The key thing to recovering this muscle group is to improve the flexibility of your hips. As your hip joints become more mobile and easy to flex, you may notice that other physical therapy exercises, which focus on strength gains in other areas of your body, become easier to perform. To boot, by improving flexibility and strength at the same time will help you avoid injuries in the future.

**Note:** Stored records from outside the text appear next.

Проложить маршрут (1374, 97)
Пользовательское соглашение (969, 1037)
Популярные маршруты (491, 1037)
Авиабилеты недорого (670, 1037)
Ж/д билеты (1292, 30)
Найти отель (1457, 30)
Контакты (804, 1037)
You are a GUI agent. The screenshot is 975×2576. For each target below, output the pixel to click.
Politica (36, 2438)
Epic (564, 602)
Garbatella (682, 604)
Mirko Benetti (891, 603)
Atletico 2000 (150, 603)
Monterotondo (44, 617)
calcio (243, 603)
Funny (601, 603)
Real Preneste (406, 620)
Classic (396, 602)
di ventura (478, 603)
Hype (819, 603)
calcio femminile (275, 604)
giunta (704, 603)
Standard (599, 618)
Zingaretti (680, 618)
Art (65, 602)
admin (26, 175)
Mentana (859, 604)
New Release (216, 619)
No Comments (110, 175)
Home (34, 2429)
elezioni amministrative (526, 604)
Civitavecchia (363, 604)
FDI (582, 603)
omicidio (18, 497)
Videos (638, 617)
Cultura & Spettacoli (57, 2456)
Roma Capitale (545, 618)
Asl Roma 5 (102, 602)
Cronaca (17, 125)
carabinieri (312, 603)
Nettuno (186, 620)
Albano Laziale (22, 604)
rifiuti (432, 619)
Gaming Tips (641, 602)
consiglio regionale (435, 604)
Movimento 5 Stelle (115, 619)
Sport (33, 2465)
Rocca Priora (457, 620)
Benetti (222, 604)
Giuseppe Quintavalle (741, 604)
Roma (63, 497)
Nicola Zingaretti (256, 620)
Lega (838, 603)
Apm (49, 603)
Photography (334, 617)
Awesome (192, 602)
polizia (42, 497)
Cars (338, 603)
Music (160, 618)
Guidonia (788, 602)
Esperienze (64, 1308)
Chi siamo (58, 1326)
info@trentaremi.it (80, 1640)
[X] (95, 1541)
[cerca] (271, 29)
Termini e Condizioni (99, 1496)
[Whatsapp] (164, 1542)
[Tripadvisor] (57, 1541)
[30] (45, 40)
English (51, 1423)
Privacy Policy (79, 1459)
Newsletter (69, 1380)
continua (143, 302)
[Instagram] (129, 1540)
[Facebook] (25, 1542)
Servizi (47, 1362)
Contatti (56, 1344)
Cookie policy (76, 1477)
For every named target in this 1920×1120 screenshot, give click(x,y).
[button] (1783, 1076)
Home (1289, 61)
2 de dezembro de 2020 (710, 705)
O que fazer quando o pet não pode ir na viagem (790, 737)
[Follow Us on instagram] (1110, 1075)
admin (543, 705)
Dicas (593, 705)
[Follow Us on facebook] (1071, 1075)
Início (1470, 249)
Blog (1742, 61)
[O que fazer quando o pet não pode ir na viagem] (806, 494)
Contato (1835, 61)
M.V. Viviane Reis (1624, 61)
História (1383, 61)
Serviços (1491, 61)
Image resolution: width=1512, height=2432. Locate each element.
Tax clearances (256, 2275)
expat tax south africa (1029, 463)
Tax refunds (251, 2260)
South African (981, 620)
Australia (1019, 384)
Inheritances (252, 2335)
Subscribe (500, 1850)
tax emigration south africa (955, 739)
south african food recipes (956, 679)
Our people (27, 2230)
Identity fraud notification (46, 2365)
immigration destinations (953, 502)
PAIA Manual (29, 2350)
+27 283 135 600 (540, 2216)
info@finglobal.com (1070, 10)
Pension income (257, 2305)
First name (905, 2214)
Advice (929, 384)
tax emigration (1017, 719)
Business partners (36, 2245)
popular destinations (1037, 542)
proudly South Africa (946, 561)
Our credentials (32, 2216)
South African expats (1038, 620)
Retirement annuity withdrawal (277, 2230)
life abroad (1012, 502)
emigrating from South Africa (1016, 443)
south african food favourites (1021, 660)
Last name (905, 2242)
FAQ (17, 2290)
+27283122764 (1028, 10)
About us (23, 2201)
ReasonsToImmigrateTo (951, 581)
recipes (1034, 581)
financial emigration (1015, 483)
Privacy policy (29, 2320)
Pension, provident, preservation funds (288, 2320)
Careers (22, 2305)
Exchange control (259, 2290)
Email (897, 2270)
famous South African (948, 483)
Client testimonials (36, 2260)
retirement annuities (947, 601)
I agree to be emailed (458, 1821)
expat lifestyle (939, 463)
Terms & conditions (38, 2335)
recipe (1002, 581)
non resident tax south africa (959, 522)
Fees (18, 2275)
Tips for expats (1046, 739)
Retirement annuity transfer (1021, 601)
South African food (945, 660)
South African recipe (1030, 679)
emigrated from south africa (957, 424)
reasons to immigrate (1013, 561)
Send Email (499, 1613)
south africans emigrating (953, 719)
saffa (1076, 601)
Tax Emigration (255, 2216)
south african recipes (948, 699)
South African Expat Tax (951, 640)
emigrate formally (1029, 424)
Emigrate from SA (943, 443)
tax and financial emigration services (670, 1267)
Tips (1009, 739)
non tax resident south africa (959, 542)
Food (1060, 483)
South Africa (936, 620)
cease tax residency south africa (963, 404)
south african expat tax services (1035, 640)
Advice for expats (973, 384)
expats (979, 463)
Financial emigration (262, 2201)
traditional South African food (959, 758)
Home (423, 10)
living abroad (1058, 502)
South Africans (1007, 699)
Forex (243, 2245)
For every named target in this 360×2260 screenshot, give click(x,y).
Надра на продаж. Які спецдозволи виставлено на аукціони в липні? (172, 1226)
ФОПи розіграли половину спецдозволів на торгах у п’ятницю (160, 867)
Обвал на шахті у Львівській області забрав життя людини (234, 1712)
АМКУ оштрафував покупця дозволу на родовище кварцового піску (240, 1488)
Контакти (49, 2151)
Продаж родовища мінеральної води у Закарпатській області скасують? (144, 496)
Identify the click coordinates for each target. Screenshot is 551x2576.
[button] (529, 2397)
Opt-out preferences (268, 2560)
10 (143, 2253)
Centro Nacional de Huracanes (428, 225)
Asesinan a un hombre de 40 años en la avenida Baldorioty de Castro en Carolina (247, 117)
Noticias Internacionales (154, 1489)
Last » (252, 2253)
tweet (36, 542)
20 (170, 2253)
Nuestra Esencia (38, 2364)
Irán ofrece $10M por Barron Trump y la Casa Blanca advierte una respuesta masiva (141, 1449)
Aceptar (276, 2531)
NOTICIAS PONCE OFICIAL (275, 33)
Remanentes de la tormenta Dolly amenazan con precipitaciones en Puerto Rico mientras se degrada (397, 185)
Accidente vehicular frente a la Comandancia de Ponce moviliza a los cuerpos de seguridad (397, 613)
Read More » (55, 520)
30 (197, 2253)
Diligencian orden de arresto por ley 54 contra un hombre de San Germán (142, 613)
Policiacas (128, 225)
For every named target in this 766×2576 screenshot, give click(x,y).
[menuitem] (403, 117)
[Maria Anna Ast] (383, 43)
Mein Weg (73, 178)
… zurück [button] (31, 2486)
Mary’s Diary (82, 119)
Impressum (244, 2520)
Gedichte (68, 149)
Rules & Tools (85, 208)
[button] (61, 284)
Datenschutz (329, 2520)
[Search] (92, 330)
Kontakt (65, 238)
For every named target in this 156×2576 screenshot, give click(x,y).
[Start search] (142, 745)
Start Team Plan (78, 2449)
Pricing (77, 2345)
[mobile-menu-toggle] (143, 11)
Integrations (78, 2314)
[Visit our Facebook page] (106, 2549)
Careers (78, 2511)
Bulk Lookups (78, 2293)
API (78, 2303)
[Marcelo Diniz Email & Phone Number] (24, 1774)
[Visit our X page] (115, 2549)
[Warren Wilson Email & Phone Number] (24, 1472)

To ease yourself into the recovery and rehabilitation process, start out by gently working with hip extensions and knee flexions. Perform exercises that target these two types of movements independently, to avoid further strain. As you regain your hamstring muscle strength in the strained areas, you will gradually begin to perform them together. It’s important to loosen up your hip flexors as well. These muscles, whose main job is to lift your knees, can also cause a forward tilt in your hips, if they’re tight. To loosen them up, while also making your hips stronger, go for Romanian deadlifts of the double and single leg variety. Your hip flexors can greatly benefit from cable knee lifts and workouts on the 4-way hip machine. You can also put in stability ball ham curls, glute bridges on a ball, as well as some mild cardio like running. Squats are also great, especially for the upper part of your hamstrings, as are seated hip extensions. And the current star of rehab exercises for the hamstrings is the Nordic eccentric hamstring exercise.